• **Task to complete**: Copy each line below holding "Open".

╭─ Dataset extract

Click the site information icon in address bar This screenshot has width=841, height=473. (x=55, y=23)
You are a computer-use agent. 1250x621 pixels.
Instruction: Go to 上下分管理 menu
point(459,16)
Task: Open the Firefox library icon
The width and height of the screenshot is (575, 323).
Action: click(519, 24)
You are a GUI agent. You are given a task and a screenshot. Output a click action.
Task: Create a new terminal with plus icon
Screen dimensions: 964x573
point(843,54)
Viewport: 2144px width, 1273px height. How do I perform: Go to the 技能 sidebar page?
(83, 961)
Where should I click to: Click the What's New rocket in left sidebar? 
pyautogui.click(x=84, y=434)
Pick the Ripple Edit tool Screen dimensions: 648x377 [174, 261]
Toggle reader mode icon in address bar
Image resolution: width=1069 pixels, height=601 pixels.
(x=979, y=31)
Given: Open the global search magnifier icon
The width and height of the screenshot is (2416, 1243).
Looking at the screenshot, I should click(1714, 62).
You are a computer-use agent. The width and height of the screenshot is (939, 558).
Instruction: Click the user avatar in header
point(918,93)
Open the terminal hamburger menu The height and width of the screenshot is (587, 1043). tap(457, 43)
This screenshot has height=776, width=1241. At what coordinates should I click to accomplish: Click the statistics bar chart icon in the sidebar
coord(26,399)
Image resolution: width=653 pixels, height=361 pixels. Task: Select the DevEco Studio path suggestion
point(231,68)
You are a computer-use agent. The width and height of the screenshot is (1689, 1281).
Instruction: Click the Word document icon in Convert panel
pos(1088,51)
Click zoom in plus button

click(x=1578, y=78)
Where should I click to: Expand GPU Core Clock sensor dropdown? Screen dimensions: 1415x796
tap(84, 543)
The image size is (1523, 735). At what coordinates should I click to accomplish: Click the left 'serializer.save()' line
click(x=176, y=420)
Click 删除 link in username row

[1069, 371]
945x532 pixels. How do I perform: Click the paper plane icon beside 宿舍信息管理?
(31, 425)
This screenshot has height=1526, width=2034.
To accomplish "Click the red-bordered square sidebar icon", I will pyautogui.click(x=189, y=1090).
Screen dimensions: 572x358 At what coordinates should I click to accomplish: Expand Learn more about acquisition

╰─

• **Your response**:
Task: Open the Firefox library icon
Given: Open the global search magnifier icon
Open the terminal hamburger menu The height and width of the screenshot is (587, 1043). tap(457, 43)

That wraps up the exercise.